When asked if they had specific concerns about Obama’s economic policies, the cost of these policies is mentioned most frequently. Nearly a quarter (24%) of the public cites concerns about spending, the debt or the deficit; 13% mention a policy of Obama’s, with 5% specifically citing economic bailouts.

Republicans are more than twice as likely as Democrats (36% vs. 14%) to express concerns about the cost of Obama’s policies or their impact on the debt or deficit. About a quarter of independents (26%) raise concerns about spending or debt.

Concern that Obama’s policies will expand the scope of government or lead to socialism is cited by just 4% overall. Among Republicans, 10% cite concerns relating to the scope of government, which is less than a third of the proportion of Republicans citing excessive spending or debt (36%).

When asked about what, if anything, makes them hopeful about Obama’s economic policies, 21% mention aspects of the process or Obama’s efforts, while 16% point to specific policies or plans. A majority of Republicans (53%) say nothing about Obama’s plans makes them hopeful, compared with 30% of independents and just 14% of Democrats.

Obama’s Job on Banks, Automakers

While slightly more approve than disapprove of his handling of the problems of major banks and financial institutions (50% vs. 40%), the public is nearly evenly divided on the administration’s handling of General Motors and Chrysler (47% approve, 44% disapprove).

While about a third of Republicans (34%) approve of the way Obama had handled problems with banks and financial institutions, an even smaller percentage (26%) approves of his handling of automakers’ problems. Large majorities of Democrats approve of Obama’s handling of both issues (67% banks, 65% automakers), while fewer than half of independents approve of Obama’s job performance on problems with banks (49%) and automakers (45%).
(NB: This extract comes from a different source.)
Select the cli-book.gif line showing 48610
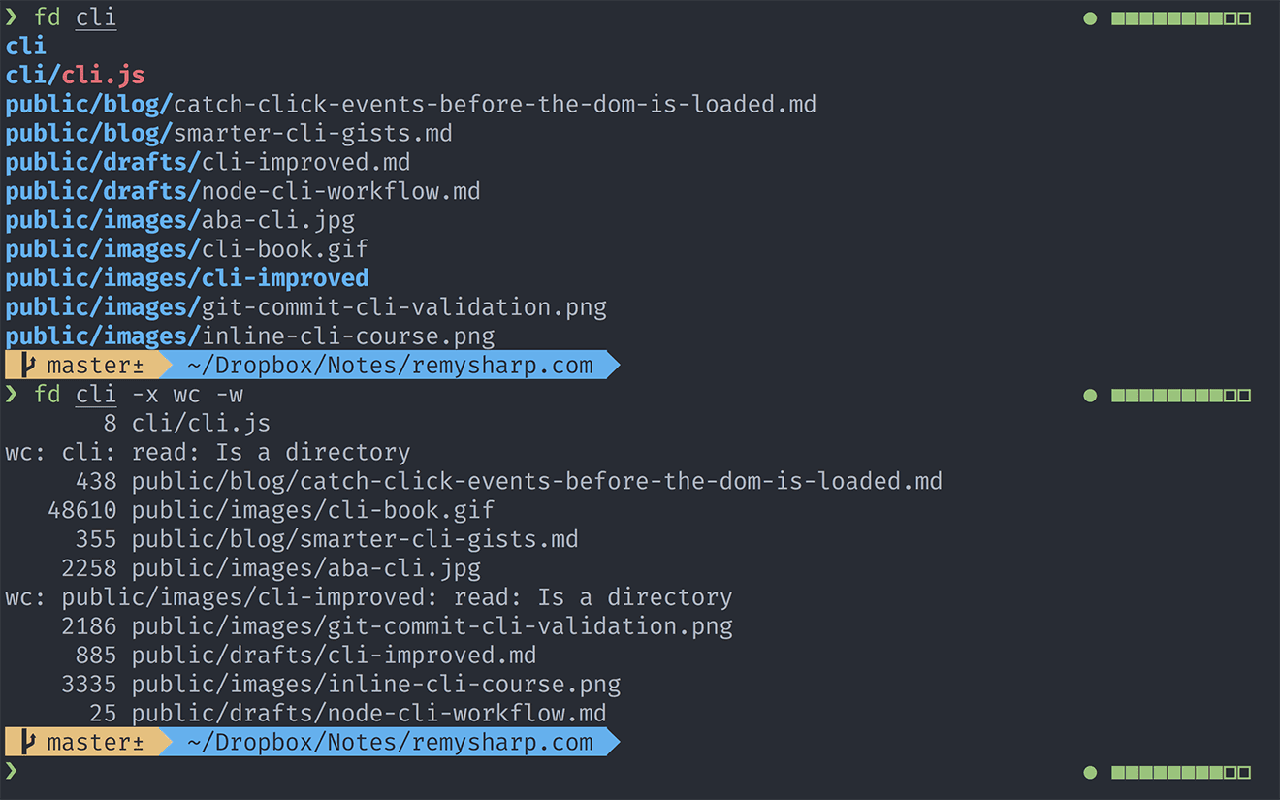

Divisions over Stimulus and Spending

A majority (55%) of Americans approve of Obama’s $800 billion stimulus package, which was enacted in February.

Substantial majorities of both liberal (86%) and conservative and moderate (75%) Democrats approve of the stimulus package, while four-in-ten (40%) moderate and liberal Republicans and just 20% of conservative Republicans do so. As with other economic policies, independents are divided; a slim majority (52%) approves of the stimulus package.

There is broad support across the political spectrum for the government to provide billions to substantially increase spending on roads, bridges and other public works projects. But other major programs – efforts to keep financial institutions secure and Chrysler and G.M afloat – are far more contentious.

Sizable majorities of liberal Democrats (68%) and moderate and conservative Democrats (61%) approve of the government spending billions to keep banks and financial institutions secure. About half of independents (48%) and moderate and liberal Republicans (50%) agree. Only about a quarter of conservative Republicans (28%) approve of spending billions to prop up financial institutions.

Just 36% of Americans approve of spending billions to keep U.S. automakers in business. Only about half of liberal and conservative and moderate Democrats (47%) – and far fewer independents (35%) and Republicans (22%) – favor spending billions to keep the automakers in business.

Those without college experience and those with yearly incomes of less than $30,000 are somewhat more supportive of this policy than those with greater education and higher annual incomes. Regional differences are also evident, with slightly higher support among those in the Northeast than among those in the South and West.